Supplied material -
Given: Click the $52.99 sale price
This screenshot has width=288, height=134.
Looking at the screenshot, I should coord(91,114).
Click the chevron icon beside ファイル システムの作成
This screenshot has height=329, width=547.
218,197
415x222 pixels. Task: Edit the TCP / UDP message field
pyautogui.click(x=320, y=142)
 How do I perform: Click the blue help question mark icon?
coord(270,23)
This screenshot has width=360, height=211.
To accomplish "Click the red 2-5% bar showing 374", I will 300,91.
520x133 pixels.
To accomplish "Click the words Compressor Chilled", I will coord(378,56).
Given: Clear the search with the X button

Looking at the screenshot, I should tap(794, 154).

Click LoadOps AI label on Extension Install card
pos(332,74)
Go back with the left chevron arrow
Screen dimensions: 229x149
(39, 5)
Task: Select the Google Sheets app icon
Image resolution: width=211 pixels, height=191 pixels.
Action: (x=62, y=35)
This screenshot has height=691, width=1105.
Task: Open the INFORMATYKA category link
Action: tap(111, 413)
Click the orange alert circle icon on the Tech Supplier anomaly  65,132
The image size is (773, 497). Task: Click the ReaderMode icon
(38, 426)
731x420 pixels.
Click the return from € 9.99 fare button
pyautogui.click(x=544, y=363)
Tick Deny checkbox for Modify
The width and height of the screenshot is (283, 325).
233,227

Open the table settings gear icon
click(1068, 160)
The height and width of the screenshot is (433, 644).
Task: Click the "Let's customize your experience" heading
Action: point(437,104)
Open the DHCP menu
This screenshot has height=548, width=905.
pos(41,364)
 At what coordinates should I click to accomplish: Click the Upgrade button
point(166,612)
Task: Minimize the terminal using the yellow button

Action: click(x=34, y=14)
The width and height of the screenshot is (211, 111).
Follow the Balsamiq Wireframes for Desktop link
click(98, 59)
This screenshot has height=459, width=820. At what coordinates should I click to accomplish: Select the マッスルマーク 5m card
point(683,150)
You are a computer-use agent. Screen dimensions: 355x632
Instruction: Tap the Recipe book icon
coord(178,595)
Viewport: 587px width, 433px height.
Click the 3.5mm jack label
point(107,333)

Task description -
Every line from the one containing "Follow the Balsamiq" to the end of the entries must be set down exactly, with none omitted and none added.

Answer -
Follow the Balsamiq Wireframes for Desktop link
click(98, 59)
This screenshot has height=459, width=820. At what coordinates should I click to accomplish: Select the マッスルマーク 5m card
point(683,150)
You are a computer-use agent. Screen dimensions: 355x632
Instruction: Tap the Recipe book icon
coord(178,595)
Viewport: 587px width, 433px height.
Click the 3.5mm jack label
point(107,333)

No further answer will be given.